CFD trading is an acronym of contract for difference. It is a type of trading that allows investors and traders an opportunity to make a profit from the price movement of an asset without owning it. The process is relatively simple as it involves the calculation of the asset’s price between trade entry and trade exit. The process is made possible through a contract between the client and the broker.
How CFD Trading Works
CFD trading involves speculating on the financial markets. However, it does not require the investor to buy or sell the underlying asset. Instead, the trader speculates on financial markets like forex, shares, commodities, and indices without having to own the underlying asset.
When trading CFD, the investor agrees to exchange the difference in asset’s price from the point at which the contract is open to the point when it is closed. The main benefit of this type of trading is that it allows the investor to speculate price movements in either direction. The profit or loss made in CFD trading depends on the degree to which the investor’s forecast is correct.
Cost of CFD Trading
While CFD trading sounds simple and easier than other types of trading, it is associated with several costs. First, the investors pay the spread in order to trade CFD. This is the difference between the buying and the selling price. Second, holding cost is incurred when any position is left open at the end of the trading day. Third, market data fees are incurred to view or trade in specific markets. Fourth, a commission is incurred where applicable for every transaction completed.

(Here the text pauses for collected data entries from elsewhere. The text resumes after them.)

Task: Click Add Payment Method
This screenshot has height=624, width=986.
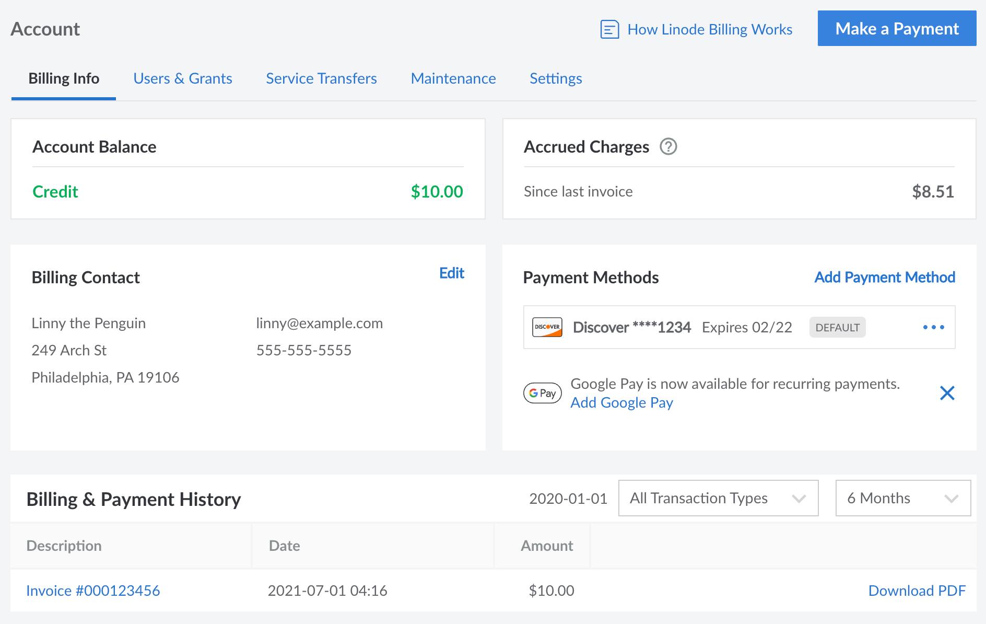Action: coord(884,278)
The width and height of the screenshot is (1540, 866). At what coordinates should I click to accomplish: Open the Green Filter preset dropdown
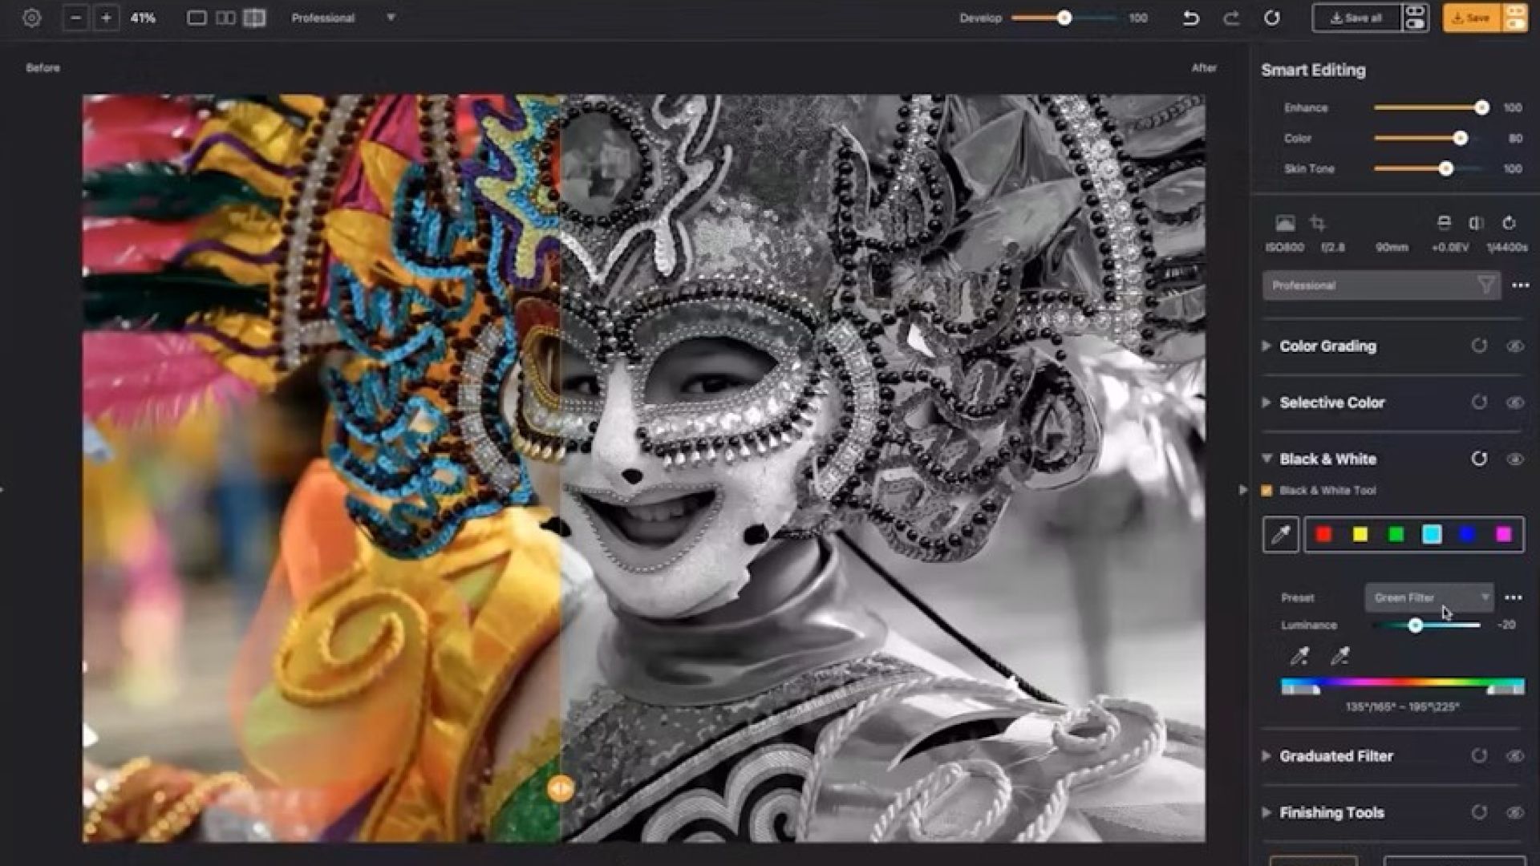(x=1429, y=597)
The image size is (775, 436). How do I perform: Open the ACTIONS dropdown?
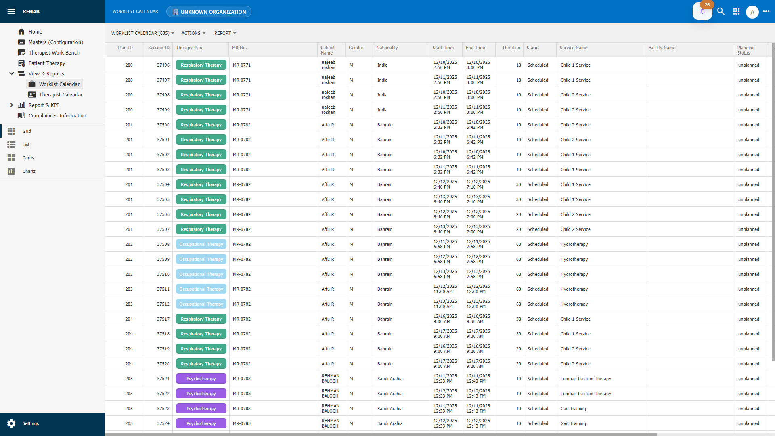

Is trading CFD profitable?
CFD trading is profitable and attracts several other profits. It is associated with higher leverage, access to the global market from one place, no day trade requirements, and a wider variety of trading opportunities. However, it suffers several drawbacks in terms of higher risk, weak industry regulation, and traders have to pay the spread. Nonetheless, this is a popular form of derivative trading that enables investors to make profits by speculating what will happen to the prices in the market.